It's a Woman's World: The Unsung Truth of Women's Pain and Healthcare
Written by Samantha Arturo
Edited by Aaryan Pugazendhi
Everybody experiences pain. Yet consistently, women’s pain is devalued and undermined. From early adolescence, women are taught two worldviews as they grow up: they either never want to get their menstrual cycle, or it's the best day on earth. Whether or not a girl is excited for her “period,” one thing remains constant: the second she transitions to “womanhood,” she is classified as dramatic. Now, when she reacts to menstrual cramps, back pain, headaches, and fatigue, she is “overreacting.” Being taught from a young age to disregard pain enables women to be submissive when demanding future care: nearly ⅓ of women have previously avoided or delayed care due to concerns about “not being taken seriously,” while 56% of women have felt they had been dismissed by healthcare providers [1]. Beyond the belittling within the healthcare system that strengthens current systemic disparities, attitudes ingrained in youth normalize these inequalities.
Not only does this undermine female healthcare workers, but female patients are often left to suffer in silence, despite verbalizing their concerns. For example, although 70% of women reported moderate to severe pain during the insertion of intrauterine devices (IUDs), only 30% of physicians offered anesthesia to combat pain. [1]. IUDs, a type of long-acting reversible contraceptive (LARC), are one of the most common and effective contraceptives; hence, more and more women have opted to use them. Yet even as these rates increase, pain management practices for IUD insertion are inconsistent and do not employ the most successful known treatment, paracervical blocks, a common technique used where a local anesthetic is injected around the cervix to reduce pain. Most shockingly, out of 28,727 IUD insertions between 2018 and 2023, only 11.4% of those cases received pain management [2]. Do ineffective and inconsistent pain management standards deter women from accessing safe contraception methods? Further, why do we punish women when we are not actively doing anything to improve their quality of life?
Photos taken at the Gender Equity Resource Center at Cornell University. Taken by EllaRose Sherman (eks92@cornell.edu).
Not only do women physically experience biases in health centers, but medical research often alienates women from seeking help for themselves. Notably, although clinical trials have required women participants since 1993, independent drug manufacturers currently do not have to test for gender specific markers [3]. You may be wondering why this matters, but without accounting for different hormone (i.e., estrogen and progesterone) levels and biological markers in women, research can subsequently harm women users in ways that are omitted from packaging.
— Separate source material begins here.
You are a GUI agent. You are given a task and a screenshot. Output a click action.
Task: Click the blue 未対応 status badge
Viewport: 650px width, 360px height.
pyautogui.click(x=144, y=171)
For example, sleep regulators like Ambien have a typical ten milligram dosage, but the FDA recommends that women take five milligram doses, because women metabolize the drug more slowly than men [4]. While Ambien can impair women longer than men, more alarmingly, even common medications, like acetaminophen (i.e., Tylenol), can have heightened effects on women’s livers. Therefore, even if women succeed in finding pain relief mechanisms or medications to aid their ailments, unreported and hidden information in labels can end up hurting them more.
Even as women are experiencing increasing chronic and short-term pain, they are treated with less respect and visibility, and instead of medicine adapting to account for and correct its errors and biases, women are forced to accept these standards. Women may have each other to lean on, but it will take a lot more change from the healthcare system to satisfy the intrinsic rights and needs of all individuals.